The aim of this study was to assess the effect of a home based exercise programme, designed to improve quadriceps strength, on knee pain and disability.
Subjects were registered at two general practices in Nottingham. All had responded to a postal survey concerned with knee pain, details of which have been published elsewhere.7 Subjects had knee pain defined by an affirmative response to both parts of the following question “Have you ever had pain in or around the knee on most days for at least a month? If so, have you experienced any pain during the last year?” Subjects with knee pain were then contacted by telephone in random order as part of a case-control study, details of which have been published previously.8 Current knee pain was ascertained at this stage by the following question “Have you had any pain in your knees during the last week?” Subjects who answered “yes” were then invited to attend their local surgery for further assessment. Telephoning was continued until 300 subjects with knee pain had been recruited. This number was chosen to allow for those unwilling or ineligible to participate in the intervention study, in addition to satisfying requirements for the case-control study.8 From power calculations based on the primary outcome variable (predicted mean baseline pain score 6.3, SD 3.0), assuming a 20% reduction in score and a power of 80%, a final study population of 175 was required. The following list of exclusions was applied at the time of the baseline assessment and before randomisation to exercise or control groups: already performing quadriceps exercises, clinical inflammatory arthropathy, pain referred from back or hip, serious injury within six months, previous knee replacement, unable to complete study because of imminent move or hospitalisation, no pain on WOMAC pain score, medical condition preventing exercise. Subjects who agreed to participate were randomised to exercise or to no intervention in a 3:2 ratio. Block randomisation was performed using random number tables and sealed envelopes. Four groups of randomisation were made: men aged 40–59, men aged 60–79, women aged 40–59, women aged 60–79. Subjects were asked to avoid starting new analgesics during the study period.
Assessments were performed at baseline and at six months (second assessment). Pain was assessed by the following measures:
- Self reported total WOMAC pain score9 (0–20, with higher scores indicating more pain)—primary outcome variable
- Self reported visual analogue score (VAS) for walking on the flat (0–100 mm)
- Self reported VAS for pain while ascending/descending stairs (0–100 mm)
The following secondary outcome measures were included:
- Self reported WOMAC physical function score (0–68, with higher scores indicating more disability)
- Isometric quadriceps strength measured by a single observer using a modified Tornvall chair10
- Quadriceps activation, measured by a single observer using twitch superimposition11
- Self reported health status using the Anglicised version of the SF-36 health status questionnaire12 (0–100 for each dimension with higher scores indicating “better health”)
- Self reported anxiety and depression, using the Hospital Anxiety and Depression scale13 (scored 0–21, with higher scores indicating tendency to anxiety and depression)

******************************

Decide whether each statement agrees with the knee pain study text, answering yes or no and quoting the words of the text that settle it.
1. Subjects were split equally between the exercise group and the no-intervention group.
2. Telephone contact went on until 300 subjects with knee pain had been recruited.
3. A higher WOMAC physical function score means less disability.
The items after this point come from a different source.

[Dataset entries]
******************************

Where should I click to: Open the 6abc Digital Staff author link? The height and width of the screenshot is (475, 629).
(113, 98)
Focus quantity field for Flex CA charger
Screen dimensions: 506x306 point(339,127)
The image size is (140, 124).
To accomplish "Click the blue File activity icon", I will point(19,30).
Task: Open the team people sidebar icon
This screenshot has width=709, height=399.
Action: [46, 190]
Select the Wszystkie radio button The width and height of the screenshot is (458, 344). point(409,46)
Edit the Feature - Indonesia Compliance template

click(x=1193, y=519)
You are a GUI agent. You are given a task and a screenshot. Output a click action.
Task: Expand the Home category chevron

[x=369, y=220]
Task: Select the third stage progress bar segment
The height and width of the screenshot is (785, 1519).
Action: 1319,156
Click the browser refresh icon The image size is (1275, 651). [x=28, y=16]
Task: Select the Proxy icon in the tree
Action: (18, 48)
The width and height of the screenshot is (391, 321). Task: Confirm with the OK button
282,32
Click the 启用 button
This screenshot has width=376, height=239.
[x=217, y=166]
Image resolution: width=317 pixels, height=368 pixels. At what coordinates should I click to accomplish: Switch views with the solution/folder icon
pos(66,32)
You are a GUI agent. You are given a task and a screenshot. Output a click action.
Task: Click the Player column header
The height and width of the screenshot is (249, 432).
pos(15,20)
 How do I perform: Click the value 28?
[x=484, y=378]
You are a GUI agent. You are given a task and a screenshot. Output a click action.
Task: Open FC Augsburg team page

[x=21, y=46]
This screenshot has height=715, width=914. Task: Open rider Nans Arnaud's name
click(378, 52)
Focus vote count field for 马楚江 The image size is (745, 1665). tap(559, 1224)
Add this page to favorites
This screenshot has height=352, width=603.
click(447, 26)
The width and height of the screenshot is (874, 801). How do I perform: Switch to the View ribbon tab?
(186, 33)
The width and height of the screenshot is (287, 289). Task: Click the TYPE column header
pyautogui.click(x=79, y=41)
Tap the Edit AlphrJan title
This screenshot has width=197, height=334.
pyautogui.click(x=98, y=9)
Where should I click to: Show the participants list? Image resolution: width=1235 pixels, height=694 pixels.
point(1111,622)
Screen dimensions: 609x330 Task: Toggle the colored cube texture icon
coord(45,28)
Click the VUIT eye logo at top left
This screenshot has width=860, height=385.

******************************

FINISHED EXERCISE -
1. No: "randomised to exercise or to no intervention in a 3:2 ratio"
2. Yes: "Telephoning was continued until 300 subjects with knee pain had been recruited."
3. No: "with higher scores indicating more disability"